On Fri, Mar 20, 2009 at 11:38 PM, Dinesh A. Joshi dinesh.a.joshi@gmail.com wrote:
Lets talk atomicity. Either something works, or it doesn't. Debian or
Why do we talk atomicity all of a sudden? Do you know what it means? Do you know the context it is used in? Do you know what should be atomic and what shouldn't? Don't use words just because they sound cool. Atomicity has nothing to do with either stability or compatibility. You're beginning to sound like Ballmer -- developers developers developers ...
any distro for that matter will try its level best to get a piece of hardware to work. If that hardware is a critical part in the functioning of the whole system, then the system as a whole should work at all as opposed to it crashing the system.
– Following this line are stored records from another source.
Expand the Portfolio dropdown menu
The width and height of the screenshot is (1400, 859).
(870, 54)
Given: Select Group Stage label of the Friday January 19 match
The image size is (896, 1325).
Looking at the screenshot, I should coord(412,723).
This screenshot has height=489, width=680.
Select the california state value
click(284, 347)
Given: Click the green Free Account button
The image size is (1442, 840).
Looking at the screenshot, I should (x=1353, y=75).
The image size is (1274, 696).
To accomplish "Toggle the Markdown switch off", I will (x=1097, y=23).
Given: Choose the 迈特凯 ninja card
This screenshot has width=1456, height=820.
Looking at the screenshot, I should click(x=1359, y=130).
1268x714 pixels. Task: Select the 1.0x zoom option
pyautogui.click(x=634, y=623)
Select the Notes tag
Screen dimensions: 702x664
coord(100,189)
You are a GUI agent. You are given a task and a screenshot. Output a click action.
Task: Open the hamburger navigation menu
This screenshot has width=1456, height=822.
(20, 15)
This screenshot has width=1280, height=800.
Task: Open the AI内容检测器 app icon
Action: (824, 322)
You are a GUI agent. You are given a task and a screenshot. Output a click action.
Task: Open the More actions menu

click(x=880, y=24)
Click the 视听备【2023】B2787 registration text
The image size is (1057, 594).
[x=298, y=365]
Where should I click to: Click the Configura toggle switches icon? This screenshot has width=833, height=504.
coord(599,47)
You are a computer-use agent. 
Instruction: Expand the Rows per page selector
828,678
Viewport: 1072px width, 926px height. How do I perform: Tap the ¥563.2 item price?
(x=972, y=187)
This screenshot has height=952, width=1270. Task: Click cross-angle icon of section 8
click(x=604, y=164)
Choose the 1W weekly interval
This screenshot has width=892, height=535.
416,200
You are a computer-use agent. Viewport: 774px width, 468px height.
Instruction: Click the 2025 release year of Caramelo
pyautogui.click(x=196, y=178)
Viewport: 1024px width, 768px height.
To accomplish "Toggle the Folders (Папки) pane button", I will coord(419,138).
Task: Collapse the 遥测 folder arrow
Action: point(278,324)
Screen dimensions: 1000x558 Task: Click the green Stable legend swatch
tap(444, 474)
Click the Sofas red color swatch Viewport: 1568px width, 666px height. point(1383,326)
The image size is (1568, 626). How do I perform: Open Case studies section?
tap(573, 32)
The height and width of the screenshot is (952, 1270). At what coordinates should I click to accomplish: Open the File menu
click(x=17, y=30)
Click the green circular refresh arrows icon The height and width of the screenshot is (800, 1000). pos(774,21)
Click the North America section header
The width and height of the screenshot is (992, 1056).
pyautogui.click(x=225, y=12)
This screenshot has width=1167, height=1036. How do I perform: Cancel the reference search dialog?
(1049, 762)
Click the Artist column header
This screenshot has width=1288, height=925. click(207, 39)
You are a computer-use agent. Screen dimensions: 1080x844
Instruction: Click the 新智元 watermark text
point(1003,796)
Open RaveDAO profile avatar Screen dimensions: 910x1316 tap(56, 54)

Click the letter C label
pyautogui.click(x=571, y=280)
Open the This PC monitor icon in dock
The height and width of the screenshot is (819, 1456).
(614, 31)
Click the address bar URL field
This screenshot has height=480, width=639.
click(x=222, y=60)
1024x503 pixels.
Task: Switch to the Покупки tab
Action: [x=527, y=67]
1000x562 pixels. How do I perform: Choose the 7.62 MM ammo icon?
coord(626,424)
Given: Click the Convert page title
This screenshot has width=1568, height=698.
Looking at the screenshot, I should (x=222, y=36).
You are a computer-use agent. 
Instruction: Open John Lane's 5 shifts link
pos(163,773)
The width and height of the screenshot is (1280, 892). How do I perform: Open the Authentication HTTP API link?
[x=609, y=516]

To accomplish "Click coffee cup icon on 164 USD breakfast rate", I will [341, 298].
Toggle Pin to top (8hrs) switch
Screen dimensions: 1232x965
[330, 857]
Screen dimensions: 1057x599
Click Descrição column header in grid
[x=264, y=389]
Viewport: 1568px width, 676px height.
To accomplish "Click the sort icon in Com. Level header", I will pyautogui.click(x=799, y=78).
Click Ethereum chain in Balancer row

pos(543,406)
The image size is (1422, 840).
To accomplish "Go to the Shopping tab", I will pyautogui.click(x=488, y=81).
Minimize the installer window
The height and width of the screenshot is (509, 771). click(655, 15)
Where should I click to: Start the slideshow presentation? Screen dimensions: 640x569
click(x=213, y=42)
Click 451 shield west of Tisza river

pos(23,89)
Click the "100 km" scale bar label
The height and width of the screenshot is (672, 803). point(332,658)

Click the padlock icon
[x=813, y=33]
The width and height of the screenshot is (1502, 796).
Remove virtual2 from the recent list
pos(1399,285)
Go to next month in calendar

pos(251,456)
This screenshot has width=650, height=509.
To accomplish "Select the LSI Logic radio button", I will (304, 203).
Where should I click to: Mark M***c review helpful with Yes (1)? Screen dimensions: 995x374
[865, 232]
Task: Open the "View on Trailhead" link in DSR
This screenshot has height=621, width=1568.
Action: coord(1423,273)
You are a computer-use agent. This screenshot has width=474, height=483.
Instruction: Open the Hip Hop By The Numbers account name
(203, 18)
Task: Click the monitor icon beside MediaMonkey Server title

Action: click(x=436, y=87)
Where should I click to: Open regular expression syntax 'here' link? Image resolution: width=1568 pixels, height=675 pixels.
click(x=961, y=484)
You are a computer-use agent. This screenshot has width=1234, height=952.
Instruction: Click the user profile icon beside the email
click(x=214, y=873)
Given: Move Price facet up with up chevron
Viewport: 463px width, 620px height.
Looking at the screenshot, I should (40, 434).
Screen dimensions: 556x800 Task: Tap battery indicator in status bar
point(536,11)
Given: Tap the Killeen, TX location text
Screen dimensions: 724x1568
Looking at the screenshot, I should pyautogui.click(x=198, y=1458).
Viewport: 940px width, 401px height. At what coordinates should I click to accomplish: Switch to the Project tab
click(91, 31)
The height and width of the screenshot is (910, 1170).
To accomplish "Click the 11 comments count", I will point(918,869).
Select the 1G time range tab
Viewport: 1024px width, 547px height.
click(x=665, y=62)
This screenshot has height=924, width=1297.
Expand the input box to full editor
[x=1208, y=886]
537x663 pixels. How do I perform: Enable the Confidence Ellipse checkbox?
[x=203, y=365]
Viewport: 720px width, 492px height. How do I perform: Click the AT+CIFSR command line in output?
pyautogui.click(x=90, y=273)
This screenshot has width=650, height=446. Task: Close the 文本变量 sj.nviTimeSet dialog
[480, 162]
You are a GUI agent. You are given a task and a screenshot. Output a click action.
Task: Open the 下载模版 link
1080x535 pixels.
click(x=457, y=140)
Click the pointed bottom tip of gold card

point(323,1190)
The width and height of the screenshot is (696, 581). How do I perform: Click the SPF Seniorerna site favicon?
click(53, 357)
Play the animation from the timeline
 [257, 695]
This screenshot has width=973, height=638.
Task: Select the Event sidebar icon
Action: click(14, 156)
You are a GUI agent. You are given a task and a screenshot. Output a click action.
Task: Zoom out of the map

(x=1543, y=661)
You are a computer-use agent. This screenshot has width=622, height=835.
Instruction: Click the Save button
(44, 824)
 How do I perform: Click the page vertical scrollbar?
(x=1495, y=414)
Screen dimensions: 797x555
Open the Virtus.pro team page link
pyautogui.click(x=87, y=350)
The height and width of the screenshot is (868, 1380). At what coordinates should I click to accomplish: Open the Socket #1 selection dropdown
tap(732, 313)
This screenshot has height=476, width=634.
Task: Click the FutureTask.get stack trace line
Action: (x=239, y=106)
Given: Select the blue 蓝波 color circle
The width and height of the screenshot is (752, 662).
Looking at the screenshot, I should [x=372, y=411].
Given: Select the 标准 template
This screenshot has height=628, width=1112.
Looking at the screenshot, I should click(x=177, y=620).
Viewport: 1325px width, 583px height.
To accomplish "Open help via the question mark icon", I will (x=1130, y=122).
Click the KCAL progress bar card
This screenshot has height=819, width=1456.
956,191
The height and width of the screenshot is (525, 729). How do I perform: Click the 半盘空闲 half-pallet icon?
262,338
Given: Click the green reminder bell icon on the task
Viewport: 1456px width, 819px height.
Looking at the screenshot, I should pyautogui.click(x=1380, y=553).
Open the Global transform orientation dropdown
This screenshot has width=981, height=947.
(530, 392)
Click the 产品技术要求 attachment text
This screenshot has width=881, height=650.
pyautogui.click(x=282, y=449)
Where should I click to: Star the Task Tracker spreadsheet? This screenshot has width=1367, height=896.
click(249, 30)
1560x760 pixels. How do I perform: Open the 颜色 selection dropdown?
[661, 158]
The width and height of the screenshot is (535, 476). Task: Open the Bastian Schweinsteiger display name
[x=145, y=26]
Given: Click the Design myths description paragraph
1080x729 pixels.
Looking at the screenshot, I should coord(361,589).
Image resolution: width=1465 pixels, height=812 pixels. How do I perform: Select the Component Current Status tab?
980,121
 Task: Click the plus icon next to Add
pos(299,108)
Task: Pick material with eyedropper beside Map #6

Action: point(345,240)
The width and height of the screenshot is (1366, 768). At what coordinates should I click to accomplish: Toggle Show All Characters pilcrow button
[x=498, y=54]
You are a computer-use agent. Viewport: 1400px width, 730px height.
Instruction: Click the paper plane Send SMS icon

Hardware not functioning/supported != crash. Hardware malfunctioning == crash
And before you start that argument, No. malfunctioning != non-functioning. I'm not going to bother explaining to you since all you seem to be bothered with is stating your point and underlining it till your pencil point breaks.
Secondly, for absolute stability you need microkernels. This is when the system continues to function even when internal kernel data structures are corrupted. Why am I saying this? Point is stability is relative. End of story.
Oh man, you are simply talking crap now. Why don't you even include patents, rocket science, pigeon rank and all other high tech fundas as bases for how stability is relative?
/me signs off from this pointless discussion.